Tak mi się zdaje, że i tak nie rozwiążemy problemu, które flagowe słuchawki Stax-a lepsze. Te pierwsze SR-Omega, czy najnowsze SR-009. Jak widać z powyższych wpisów, wszystko zależy od preferencji, a nawet od pory dnia, czy nastroju. Spróbuję krótko przedstawić moje wrażenia. Dam sobie spokój z wadami, powiem co w nich najciekawsze.
SR-009
Słuchając ich nudzić się nie będziemy, to raczej pewne. Grają tak, jak wyglądają. Modelowo, precyzyjnie, naturalnie i do bólu prawdziwie. Fakt, nie mają już tej staksowej maniery. Obce im są określenia: czarujące, urzekające, bajeczne, etc. Dostajesz krystaliczny, czysty, niemal perfekcyjny dźwięk. Czy to zaleta? Niech zostanie, że tak.

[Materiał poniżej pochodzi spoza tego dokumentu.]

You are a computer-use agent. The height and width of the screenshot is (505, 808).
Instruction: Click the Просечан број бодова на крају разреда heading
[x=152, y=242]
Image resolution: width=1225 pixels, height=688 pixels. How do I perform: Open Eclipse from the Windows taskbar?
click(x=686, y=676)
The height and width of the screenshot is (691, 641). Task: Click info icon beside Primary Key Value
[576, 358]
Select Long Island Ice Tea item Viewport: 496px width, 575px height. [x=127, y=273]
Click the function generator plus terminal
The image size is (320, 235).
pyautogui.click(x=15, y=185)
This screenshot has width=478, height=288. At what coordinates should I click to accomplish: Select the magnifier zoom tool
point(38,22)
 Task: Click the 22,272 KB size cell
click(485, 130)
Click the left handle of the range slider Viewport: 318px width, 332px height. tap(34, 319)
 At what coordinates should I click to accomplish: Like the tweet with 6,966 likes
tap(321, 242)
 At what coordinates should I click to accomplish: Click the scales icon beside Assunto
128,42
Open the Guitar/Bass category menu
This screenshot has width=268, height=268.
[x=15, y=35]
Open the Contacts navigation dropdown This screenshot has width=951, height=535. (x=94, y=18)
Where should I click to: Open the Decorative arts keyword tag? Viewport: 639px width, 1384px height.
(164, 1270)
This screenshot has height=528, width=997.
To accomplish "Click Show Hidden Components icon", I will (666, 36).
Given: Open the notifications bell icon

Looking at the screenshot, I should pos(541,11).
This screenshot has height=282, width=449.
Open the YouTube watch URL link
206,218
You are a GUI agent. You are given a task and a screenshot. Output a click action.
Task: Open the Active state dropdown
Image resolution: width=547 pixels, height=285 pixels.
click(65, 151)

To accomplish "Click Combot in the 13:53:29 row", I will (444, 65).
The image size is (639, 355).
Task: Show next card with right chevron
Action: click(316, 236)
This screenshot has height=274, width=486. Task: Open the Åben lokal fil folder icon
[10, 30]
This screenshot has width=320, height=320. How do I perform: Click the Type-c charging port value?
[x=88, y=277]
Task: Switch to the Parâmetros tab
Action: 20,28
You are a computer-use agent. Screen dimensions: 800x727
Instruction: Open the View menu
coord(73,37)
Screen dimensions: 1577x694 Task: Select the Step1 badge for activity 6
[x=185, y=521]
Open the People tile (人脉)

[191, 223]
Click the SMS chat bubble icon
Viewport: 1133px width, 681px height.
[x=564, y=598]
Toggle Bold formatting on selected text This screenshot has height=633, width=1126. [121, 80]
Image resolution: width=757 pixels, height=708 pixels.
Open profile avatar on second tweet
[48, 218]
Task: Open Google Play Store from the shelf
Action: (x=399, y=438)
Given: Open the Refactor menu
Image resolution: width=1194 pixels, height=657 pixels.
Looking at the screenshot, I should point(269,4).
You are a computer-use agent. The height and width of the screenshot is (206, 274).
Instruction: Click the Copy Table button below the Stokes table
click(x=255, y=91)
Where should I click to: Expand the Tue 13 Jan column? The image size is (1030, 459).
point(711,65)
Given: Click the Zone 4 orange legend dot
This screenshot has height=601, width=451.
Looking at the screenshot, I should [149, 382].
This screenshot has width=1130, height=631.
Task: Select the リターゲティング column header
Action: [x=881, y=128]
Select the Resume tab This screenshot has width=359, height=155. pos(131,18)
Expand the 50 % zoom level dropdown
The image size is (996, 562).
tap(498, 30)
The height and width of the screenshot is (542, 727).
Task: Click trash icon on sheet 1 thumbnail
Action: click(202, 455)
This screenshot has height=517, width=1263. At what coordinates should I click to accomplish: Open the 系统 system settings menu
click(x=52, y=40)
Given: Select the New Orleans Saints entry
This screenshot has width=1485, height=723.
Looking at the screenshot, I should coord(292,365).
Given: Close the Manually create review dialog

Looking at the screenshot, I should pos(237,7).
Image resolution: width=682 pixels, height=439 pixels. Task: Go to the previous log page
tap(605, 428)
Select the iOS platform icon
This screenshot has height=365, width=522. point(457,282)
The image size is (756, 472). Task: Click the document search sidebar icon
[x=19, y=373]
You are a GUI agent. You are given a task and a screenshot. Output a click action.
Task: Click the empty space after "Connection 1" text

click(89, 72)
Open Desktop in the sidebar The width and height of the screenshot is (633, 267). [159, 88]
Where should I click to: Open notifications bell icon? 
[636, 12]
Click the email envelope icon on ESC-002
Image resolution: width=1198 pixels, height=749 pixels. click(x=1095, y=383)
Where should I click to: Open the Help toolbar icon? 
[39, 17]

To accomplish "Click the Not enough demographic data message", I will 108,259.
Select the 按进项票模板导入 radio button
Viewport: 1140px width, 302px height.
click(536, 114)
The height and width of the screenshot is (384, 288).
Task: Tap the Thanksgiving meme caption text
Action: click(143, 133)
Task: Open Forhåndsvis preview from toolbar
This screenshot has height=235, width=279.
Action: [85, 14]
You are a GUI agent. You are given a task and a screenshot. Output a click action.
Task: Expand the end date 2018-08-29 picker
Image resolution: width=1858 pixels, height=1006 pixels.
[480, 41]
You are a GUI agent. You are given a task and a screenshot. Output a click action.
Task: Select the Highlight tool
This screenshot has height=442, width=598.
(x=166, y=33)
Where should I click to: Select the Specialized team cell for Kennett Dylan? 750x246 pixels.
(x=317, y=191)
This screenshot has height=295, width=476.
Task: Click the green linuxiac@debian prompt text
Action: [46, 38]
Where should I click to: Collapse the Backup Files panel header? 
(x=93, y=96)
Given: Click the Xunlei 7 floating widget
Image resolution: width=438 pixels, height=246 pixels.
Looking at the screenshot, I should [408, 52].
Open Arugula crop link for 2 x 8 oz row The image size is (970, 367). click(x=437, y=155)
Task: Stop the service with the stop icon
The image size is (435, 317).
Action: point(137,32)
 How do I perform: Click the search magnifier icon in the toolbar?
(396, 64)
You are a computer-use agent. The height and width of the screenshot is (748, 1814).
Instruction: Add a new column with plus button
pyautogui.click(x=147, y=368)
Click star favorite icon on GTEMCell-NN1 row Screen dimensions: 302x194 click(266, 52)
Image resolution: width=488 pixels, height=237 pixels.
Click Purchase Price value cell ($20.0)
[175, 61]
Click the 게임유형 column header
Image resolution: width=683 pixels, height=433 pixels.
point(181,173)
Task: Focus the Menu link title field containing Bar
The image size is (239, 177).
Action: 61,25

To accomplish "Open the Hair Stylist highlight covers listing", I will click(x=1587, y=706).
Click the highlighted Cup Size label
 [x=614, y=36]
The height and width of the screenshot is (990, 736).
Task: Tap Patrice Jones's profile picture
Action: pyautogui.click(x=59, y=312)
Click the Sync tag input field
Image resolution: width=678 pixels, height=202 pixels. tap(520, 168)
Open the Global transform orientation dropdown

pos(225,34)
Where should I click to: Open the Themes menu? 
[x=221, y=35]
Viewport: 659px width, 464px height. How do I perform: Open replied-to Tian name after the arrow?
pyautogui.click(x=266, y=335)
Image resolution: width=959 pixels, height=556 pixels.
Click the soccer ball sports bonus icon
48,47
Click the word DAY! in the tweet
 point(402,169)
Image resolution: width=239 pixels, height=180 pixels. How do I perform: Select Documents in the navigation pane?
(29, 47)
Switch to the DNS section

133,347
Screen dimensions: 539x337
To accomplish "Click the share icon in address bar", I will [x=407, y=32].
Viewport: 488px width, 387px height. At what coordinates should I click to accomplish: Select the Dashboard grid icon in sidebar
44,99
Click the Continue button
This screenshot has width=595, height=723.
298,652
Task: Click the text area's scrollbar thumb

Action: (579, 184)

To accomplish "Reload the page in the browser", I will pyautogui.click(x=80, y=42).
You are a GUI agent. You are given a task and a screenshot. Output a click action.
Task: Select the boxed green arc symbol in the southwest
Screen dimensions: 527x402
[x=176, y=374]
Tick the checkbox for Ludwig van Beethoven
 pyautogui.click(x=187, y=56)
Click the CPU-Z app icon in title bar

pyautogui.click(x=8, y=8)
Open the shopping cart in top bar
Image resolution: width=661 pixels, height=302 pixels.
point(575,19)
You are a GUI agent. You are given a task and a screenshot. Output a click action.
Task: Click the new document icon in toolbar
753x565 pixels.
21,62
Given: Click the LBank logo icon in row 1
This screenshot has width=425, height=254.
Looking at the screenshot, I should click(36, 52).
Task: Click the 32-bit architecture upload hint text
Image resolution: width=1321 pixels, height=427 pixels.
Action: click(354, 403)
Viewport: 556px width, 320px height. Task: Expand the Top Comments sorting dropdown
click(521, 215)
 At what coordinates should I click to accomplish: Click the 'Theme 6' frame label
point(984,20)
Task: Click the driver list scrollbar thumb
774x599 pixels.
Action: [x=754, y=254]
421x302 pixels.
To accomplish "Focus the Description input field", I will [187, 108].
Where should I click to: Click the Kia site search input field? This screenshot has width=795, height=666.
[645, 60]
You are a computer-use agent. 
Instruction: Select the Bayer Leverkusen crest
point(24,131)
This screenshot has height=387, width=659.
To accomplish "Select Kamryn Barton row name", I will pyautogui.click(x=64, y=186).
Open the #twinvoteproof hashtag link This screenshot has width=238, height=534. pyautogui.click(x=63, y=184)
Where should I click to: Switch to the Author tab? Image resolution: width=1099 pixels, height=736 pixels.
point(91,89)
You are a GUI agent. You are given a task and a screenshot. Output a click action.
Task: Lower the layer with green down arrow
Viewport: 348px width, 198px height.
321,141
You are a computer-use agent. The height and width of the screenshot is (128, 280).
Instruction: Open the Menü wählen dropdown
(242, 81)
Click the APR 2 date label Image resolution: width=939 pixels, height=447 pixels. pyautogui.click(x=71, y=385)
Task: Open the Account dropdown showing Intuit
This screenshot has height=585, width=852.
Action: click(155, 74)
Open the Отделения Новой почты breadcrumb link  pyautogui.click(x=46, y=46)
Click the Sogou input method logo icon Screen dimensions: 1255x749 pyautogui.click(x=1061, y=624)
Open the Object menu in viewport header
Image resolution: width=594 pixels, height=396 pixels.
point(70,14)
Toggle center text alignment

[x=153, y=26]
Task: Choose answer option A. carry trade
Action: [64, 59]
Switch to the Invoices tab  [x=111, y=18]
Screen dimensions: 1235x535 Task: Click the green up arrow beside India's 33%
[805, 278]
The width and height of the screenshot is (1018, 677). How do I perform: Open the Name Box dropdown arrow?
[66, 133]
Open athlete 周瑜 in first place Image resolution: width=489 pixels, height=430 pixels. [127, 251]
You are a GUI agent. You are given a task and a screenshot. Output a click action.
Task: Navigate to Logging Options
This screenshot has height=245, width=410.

Niemal pewne, że jeśli zapytamy po kwadransie słuchania "i jak?" osiem na dziesięć osób powie "wow!". Jeśli kiedyś ludzie wymyślą audioviagrę dla słuchawkowców, to sugeruję nie stosować jej z 009. Doznań, może krótkotrwałych, będzie aż nadto.
SR-Omega
Zanim zdobędziesz te Omegi, ich się nie kupuje, wydaj pieniądze na wygodny fotel, nie bierz urlopu i zamów sto starych płyt. Czekaj. Bo, jak już Omega będzie twoja, to będziesz gotowy do wielkiej przygody. Zrobi się magicznie, nieziemsko i urokliwie. SR-Omega, to jedyny taki słuchawkowy wehikuł do podróży w czasie. Poznasz i polubisz panią Fitzgerald, pana Sinatrę, a jak fotel będzie dostatecznie wygodny, i szef ci na to pozwoli, to i wielkich klasyków sprzed wieków. Do tego gratis dostaniesz scenę muzyczną i holografię w rozmiarze XXL. Tak, Omega, to czarodziejka, która zawsze mówi prawdę.